▼

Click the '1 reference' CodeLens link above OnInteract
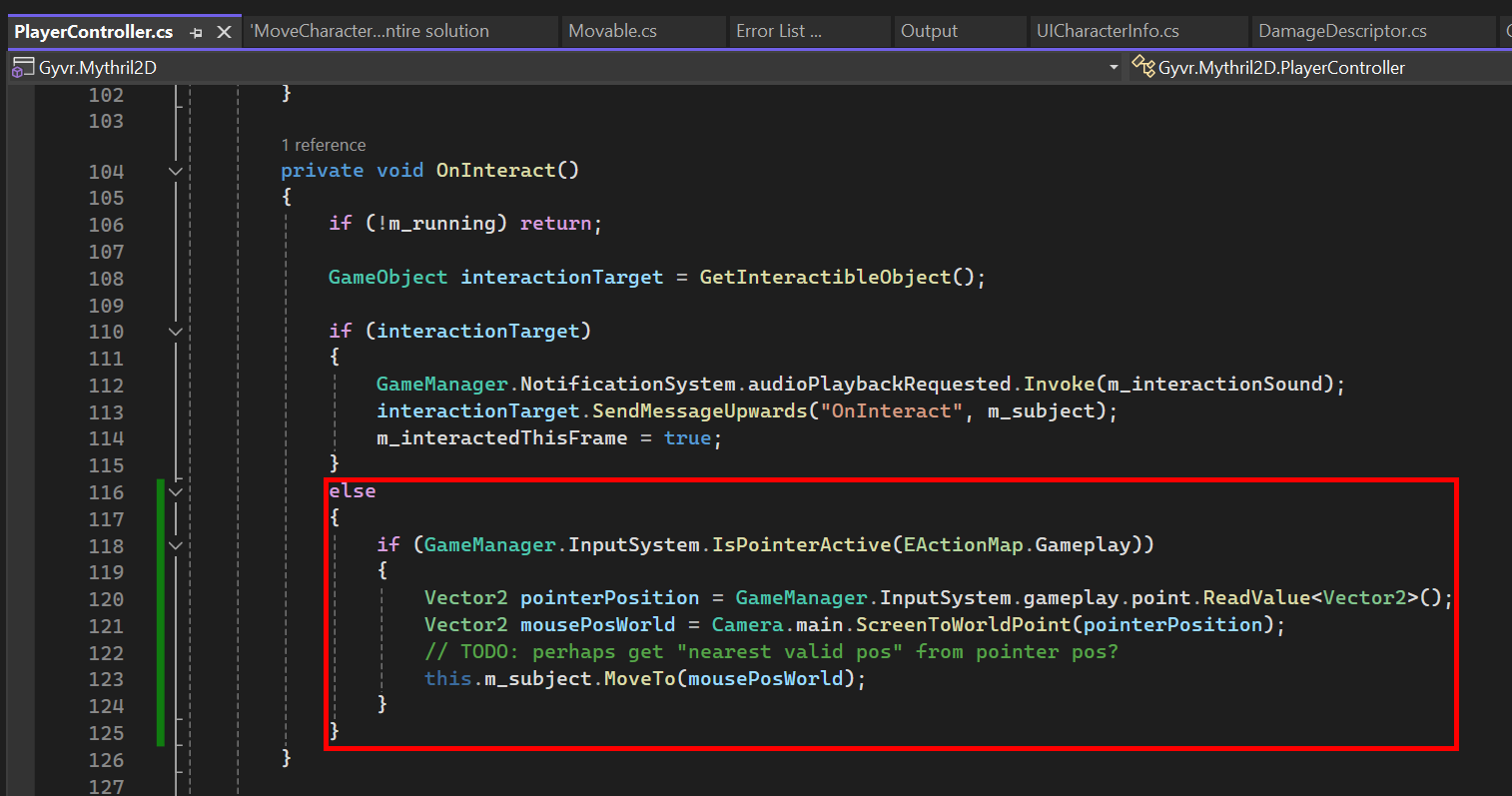1512x796 pixels. [324, 145]
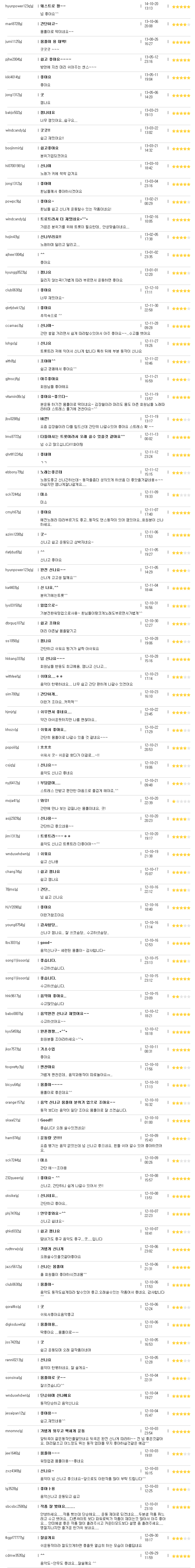This screenshot has height=1568, width=195.
Task: Open the username link boojinmin
Action: [14, 148]
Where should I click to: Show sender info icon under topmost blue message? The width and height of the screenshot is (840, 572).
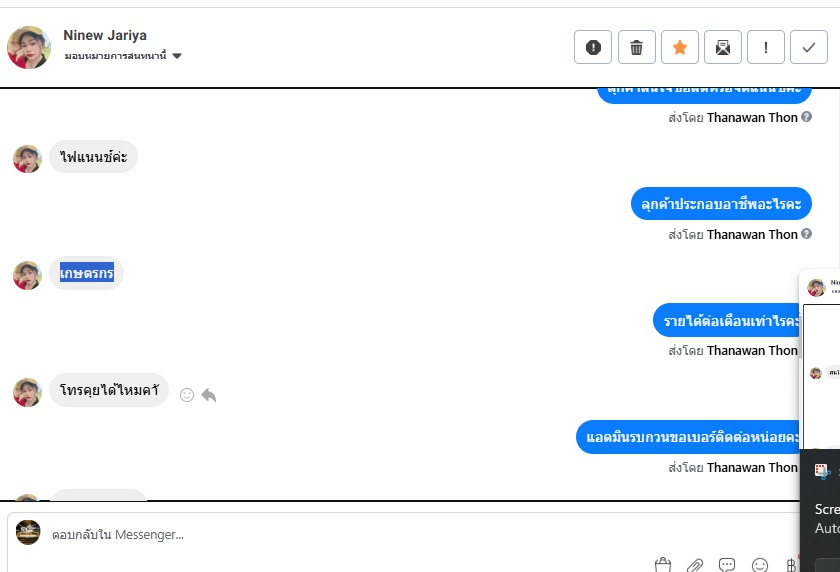[806, 116]
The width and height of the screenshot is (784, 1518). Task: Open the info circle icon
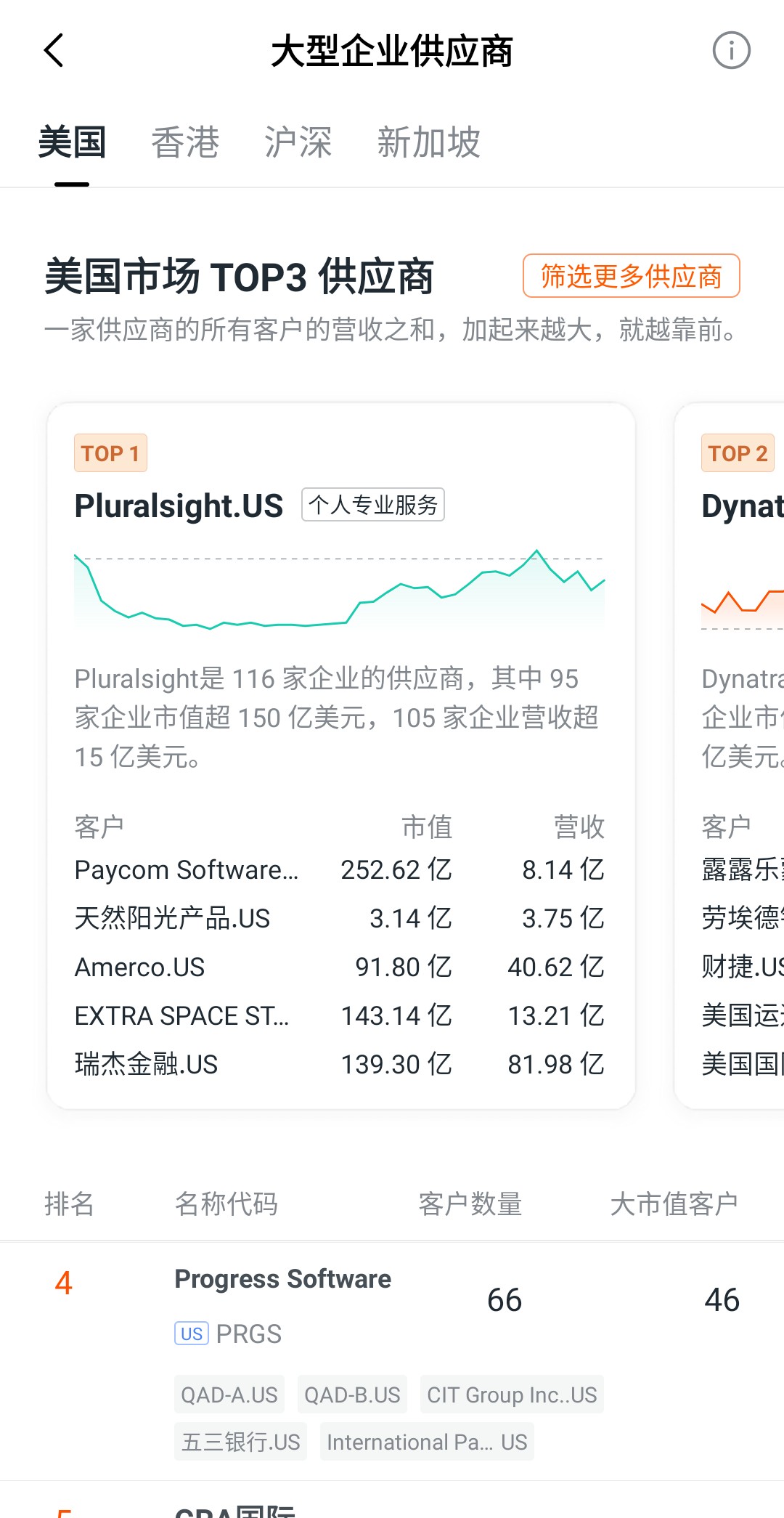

▲

→ **Work required**: Return the records above in their entirety, word for word, with the pictures removed.

→ **Answer to the problem**:
Click the '1 reference' CodeLens link above OnInteract
1512x796 pixels. [324, 145]
This screenshot has height=1568, width=195.
Task: Open the username link boojinmin
Action: [14, 148]
Where should I click to: Show sender info icon under topmost blue message? The width and height of the screenshot is (840, 572).
[806, 116]
The width and height of the screenshot is (784, 1518). Task: Open the info circle icon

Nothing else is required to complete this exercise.